In the quotation from Llewellyn Morgan, there was one particular passage that stood out to me. Morgan likened the pattern recognition by machines to how eighteenth-century copyists who copied what was written on scrolls, but who could not understand the content. This reminded me of an anecdote from my experience with manuscript fragments that really made me understand how experts often need inexpert eyes to help their work progress.
About nine years ago, I was researching fragments of medieval manuscripts in the special collections at the University Library of Southern Denmark. Most of these fragments were used as bindings, and had been subject to a lot of wear, tear, and years of occasional water damage. Consequently, the texts on these fragments could be very difficult to decipher, as it was often challenging to distinguish a letter from a letter-shaped smudge. In some cases, I also came to realise that my expertise in palaeography and Latin hampered me when the text became too illegible, because I was too focused on the word in its entirety rather than the individual letter, which meant that I often kept searching for one of many possible words that seemed like reasonable option for one specific string of letters.
In order to better identify the letters, I took close-up photographs of the fragments or parts of the fragments, printed these out, and traced or separated the various letters with a pencil. This method was sometimes successful, but it depended entirely on the state of the fragment, and I was again hampered by the expectations which were leading my gaze.

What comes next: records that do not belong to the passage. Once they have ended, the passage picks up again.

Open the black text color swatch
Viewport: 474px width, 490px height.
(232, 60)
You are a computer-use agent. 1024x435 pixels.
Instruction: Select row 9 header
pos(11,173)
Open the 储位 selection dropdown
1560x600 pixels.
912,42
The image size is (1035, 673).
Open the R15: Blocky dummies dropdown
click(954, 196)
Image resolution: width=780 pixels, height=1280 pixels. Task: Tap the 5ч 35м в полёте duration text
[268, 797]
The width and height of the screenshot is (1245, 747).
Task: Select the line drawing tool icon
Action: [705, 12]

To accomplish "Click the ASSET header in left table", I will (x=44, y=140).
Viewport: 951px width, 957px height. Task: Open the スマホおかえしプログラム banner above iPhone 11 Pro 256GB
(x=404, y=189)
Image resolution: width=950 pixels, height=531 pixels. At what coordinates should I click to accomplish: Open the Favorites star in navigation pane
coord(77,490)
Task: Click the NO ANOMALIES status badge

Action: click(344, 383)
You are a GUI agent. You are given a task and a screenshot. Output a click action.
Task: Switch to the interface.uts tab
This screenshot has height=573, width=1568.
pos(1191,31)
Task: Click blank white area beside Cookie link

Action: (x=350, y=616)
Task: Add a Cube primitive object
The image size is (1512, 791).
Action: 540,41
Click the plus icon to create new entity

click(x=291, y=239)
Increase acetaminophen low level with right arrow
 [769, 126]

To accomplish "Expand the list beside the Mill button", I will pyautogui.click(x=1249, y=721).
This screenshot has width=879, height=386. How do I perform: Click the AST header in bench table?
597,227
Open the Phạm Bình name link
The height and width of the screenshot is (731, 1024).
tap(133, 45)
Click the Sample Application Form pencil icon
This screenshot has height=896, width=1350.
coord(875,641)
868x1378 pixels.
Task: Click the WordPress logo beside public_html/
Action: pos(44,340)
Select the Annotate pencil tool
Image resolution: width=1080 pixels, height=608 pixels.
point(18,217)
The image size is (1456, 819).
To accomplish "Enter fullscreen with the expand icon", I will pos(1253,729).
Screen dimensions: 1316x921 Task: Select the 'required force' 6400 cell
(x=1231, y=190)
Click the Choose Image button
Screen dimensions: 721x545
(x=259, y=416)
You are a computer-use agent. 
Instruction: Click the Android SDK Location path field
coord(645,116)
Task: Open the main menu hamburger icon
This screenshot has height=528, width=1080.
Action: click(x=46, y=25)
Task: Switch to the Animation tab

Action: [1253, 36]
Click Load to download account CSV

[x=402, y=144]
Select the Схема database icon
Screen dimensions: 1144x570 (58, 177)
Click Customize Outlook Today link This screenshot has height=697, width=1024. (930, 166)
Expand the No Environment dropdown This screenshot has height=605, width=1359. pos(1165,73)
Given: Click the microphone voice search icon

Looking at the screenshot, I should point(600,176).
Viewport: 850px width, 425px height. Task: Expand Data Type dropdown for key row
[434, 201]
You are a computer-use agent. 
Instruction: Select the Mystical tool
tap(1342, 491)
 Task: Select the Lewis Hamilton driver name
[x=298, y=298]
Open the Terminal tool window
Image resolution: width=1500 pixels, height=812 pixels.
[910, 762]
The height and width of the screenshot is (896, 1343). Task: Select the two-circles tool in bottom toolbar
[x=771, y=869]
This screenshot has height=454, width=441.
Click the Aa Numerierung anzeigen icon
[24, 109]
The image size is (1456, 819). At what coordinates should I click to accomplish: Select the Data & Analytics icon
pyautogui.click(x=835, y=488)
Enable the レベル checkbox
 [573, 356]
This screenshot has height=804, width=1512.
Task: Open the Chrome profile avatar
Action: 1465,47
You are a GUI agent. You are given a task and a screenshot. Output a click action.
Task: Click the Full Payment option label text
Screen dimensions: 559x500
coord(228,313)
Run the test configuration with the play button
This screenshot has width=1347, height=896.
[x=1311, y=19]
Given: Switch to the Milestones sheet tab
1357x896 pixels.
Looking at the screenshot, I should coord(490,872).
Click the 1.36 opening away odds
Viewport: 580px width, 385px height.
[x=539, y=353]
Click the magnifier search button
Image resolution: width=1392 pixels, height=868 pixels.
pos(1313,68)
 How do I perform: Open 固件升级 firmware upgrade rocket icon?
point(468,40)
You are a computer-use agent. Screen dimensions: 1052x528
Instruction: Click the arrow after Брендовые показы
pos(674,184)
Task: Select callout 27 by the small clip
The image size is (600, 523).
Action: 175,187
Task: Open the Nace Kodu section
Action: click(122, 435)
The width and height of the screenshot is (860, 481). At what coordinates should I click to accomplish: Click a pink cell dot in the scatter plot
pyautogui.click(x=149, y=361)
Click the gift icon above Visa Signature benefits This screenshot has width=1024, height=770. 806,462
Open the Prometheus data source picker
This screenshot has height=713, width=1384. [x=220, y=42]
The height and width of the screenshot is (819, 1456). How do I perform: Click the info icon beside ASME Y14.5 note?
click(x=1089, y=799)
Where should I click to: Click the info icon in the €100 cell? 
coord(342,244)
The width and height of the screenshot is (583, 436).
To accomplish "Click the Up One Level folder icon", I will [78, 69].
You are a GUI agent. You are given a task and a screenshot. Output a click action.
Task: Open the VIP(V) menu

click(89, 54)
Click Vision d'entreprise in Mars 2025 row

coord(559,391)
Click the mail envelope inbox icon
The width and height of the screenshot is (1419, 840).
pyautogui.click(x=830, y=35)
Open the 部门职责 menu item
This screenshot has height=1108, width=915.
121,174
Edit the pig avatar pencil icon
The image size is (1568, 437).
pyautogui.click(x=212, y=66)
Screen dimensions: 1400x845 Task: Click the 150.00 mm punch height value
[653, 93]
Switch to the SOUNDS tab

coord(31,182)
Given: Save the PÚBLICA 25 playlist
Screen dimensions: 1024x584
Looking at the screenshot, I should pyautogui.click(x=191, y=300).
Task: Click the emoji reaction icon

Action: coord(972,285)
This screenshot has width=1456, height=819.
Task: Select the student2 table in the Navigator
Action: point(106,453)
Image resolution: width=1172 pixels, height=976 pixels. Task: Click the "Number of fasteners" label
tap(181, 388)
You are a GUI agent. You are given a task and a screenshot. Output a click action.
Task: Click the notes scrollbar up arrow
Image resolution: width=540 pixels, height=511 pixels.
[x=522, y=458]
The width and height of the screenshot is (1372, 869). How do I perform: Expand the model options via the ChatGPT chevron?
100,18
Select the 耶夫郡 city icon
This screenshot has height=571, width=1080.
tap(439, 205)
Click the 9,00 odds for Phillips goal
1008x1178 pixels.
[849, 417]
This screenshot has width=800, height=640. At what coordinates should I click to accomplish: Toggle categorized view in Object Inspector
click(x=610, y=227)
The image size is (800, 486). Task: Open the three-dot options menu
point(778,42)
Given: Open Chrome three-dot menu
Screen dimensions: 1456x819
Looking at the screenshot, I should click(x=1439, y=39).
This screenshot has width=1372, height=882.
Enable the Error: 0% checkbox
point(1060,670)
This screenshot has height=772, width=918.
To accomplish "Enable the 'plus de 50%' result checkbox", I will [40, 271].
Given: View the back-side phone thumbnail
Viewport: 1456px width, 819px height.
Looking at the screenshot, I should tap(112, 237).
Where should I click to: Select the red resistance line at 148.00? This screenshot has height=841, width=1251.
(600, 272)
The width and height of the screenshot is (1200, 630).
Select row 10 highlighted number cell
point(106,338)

I showed some of the pictures to a friend of mine. At that time, he had no experience with medieval manuscripts, palaeography, or Latin. But he is a very good photographer with a keen eye for details, and I thought that he might see things that I did not. This turned out to be the case. As my friend looked at the photographs, he told me very simply what he saw, and I then could focus on that one thing and determine whether this was a letter or simply a letter-shaped smudge. This was a kind of a refocusing, or a recalibration of the gaze, and it was an immense help. In some cases, what my friend saw was irrelevant, but I could only assess this irrelevance after a closer scrutiny, and when transcribing a worn and faded fragment, it is just as important to know which things to ignore. Through his help, I was able to transcribe some lines that had frustrated me for a long time, and I was then able to identify the text itself, which in turn was very important for the general identification of the fragment.
The exercise was a revelation for me, because it showed very clearly how much help I could get from someone who was not in my academic field or even close to it. In this sense, my friend was doing much of the same job that machines are doing for the Herculaneum scrolls. He was finding patterns, noticing things that I overlooked because I was distracted by the bigger picture. And even though this kind of work would have been done much faster by a machine, the process was also very educational for me and helped me not only to do my work but also to improve my skills as a fragment researcher. As in most things, such research requires a lot of practice, and the kind of slow, incremental progress that my friend and I were doing was what I needed to improve at an early stage in my career as a researcher.
In many cases, machines are needed to deal with certain aspects of source work, at least for speeding up the process. But sometimes speed is neither of the essence nor very helpful, because it is the slow, trudging pace that helps you improve, making you become an expert through constant practice. In short, human agency is not only still very much needed, it is also to be preferred.